Ashford Hospitality Trust Files 8-K
Ticker: AHT-PG · Form: 8-K · Filed: Oct 15, 2024 · CIK: 1232582
| Field | Detail |
|---|---|
| Company | Ashford Hospitality Trust Inc (AHT-PG) |
| Form Type | 8-K |
| Filed Date | Oct 15, 2024 |
| Risk Level | medium |
| Pages | 4 |
| Reading Time | 5 min |
| Key Dollar Amounts | $0.01, $1.00 |
| Sentiment | neutral |
Sentiment: neutral
Topics: corporate-action, securities-modification, preferred-stock
Related Tickers: AHT
TL;DR
Ashford Hospitality Trust (AHT) filed an 8-K on Oct 15, 2024, detailing changes to security holder rights and other events.
AI Summary
Ashford Hospitality Trust, Inc. filed an 8-K on October 15, 2024, reporting material modifications to the rights of security holders, Regulation FD disclosures, and other events. The filing pertains to their common stock and various series of preferred stock (Series D, F, G, H, and I).
Why It Matters
This 8-K filing indicates potential changes affecting the rights of Ashford Hospitality Trust's security holders, which could impact investors' holdings and the company's financial structure.
Risk Assessment
Risk Level: medium — Filings related to modifications of security holder rights and other events can introduce uncertainty and potential risks for investors.
Key Players & Entities
- Ashford Hospitality Trust, Inc. (company) — Registrant
- October 15, 2024 (date) — Filing Date
- Series D Preferred Stock (security) — Mentioned in filing
- Series F Preferred Stock (security) — Mentioned in filing
- Series G Preferred Stock (security) — Mentioned in filing
- Series H Preferred Stock (security) — Mentioned in filing
- Series I Preferred Stock (security) — Mentioned in filing
FAQ
What specific material modifications to the rights of security holders are detailed in this 8-K filing?
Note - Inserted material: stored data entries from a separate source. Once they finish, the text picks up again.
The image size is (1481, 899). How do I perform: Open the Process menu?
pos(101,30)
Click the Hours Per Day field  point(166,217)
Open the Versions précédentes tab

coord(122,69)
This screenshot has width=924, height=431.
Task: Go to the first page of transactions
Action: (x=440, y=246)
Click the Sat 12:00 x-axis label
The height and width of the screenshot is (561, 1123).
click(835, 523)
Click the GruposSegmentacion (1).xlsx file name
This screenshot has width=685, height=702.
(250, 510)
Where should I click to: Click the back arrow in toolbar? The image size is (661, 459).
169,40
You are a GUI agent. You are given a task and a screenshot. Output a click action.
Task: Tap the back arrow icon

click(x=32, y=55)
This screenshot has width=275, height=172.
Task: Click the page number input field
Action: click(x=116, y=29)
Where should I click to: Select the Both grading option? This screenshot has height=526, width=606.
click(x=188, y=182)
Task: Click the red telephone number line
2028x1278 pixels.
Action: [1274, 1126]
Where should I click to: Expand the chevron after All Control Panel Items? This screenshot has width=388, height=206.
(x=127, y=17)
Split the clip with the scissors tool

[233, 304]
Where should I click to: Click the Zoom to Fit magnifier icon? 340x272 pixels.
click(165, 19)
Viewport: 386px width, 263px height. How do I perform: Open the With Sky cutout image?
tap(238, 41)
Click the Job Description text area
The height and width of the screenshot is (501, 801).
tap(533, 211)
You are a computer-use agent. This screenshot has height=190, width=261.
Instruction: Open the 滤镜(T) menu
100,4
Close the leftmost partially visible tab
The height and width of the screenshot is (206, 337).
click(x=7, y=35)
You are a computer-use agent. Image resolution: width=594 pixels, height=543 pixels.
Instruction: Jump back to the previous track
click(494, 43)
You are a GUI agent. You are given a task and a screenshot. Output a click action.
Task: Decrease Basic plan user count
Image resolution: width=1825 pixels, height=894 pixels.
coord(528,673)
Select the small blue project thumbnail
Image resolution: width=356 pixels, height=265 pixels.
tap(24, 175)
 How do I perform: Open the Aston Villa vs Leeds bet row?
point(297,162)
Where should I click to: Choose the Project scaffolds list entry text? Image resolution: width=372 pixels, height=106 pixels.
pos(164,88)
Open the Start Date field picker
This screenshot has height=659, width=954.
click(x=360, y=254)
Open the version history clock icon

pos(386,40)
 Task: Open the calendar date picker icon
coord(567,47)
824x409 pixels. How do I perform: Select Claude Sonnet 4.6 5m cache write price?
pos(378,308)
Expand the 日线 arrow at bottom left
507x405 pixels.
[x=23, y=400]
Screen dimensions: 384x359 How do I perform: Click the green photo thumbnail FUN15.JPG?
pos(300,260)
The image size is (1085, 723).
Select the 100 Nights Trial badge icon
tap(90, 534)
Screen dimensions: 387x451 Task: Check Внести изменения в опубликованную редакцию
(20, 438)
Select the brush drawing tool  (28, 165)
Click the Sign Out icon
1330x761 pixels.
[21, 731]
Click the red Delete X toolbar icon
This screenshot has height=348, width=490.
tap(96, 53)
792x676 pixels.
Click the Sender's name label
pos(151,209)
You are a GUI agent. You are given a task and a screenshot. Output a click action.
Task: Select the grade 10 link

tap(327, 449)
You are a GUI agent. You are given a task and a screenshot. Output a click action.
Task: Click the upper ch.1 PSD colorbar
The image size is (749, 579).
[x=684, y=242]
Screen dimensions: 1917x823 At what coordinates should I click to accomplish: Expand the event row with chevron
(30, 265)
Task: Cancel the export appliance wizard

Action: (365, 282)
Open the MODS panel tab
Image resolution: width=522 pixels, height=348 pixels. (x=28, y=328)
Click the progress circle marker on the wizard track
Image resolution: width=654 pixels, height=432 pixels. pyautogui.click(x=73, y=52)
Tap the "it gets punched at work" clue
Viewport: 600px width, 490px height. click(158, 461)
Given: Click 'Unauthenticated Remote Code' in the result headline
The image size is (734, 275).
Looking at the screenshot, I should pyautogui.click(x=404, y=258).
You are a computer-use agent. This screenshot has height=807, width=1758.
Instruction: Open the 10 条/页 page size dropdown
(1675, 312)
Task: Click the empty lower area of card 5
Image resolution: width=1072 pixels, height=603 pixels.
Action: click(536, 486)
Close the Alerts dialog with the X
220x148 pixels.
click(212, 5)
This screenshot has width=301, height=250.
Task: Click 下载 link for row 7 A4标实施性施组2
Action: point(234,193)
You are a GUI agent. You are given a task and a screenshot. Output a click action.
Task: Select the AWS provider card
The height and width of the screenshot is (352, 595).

The filing indicates material modifications to the rights of security holders, but the specific details of these modifications are not provided in the provided text excerpt.
What is the primary purpose of this 8-K filing for Ashford Hospitality Trust?
The primary purpose is to report material modifications to the rights of security holders, Regulation FD disclosures, and other events as of October 15, 2024.
Which series of preferred stock are mentioned in this filing?
The filing mentions Series D, Series F, Series G, Series H, and Series I Preferred Stock, in addition to common stock.
When was this 8-K filing submitted to the SEC?
This 8-K filing was submitted on October 15, 2024.
What is Ashford Hospitality Trust's state of incorporation?
Ashford Hospitality Trust, Inc. is incorporated in Maryland.
Filing Stats: 1,277 words · 5 min read · ~4 pages · Grade level 13.8 · Accepted 2024-10-15 16:06:58
Key Financial Figures
- $0.01 — f the Company's common stock, par value $0.01 per share (the "Common Stock"), at a ra
- $1.00 — k to regain compliance with the minimum $1.00 continued listing requirement for the l
Filing Documents
- aht-20241015.htm (8-K) — 39KB
- aht2024q3rsspr.htm (EX-99.1) — 12KB
- image_1aa.jpg (GRAPHIC) — 194KB
- 0001232582-24-000130.txt ( ) — 508KB
- aht-20241015.xsd (EX-101.SCH) — 3KB
- aht-20241015_def.xml (EX-101.DEF) — 17KB
- aht-20241015_lab.xml (EX-101.LAB) — 31KB
- aht-20241015_pre.xml (EX-101.PRE) — 18KB
- aht-20241015_htm.xml (XML) — 7KB
03 MATERIAL MODIFICATIONS TO RIGHTS OF SECURITY HOLDERS
ITEM 3.03 MATERIAL MODIFICATIONS TO RIGHTS OF SECURITY HOLDERS. The disclosure set forth under Item 8.01 below is incorporated herein by reference.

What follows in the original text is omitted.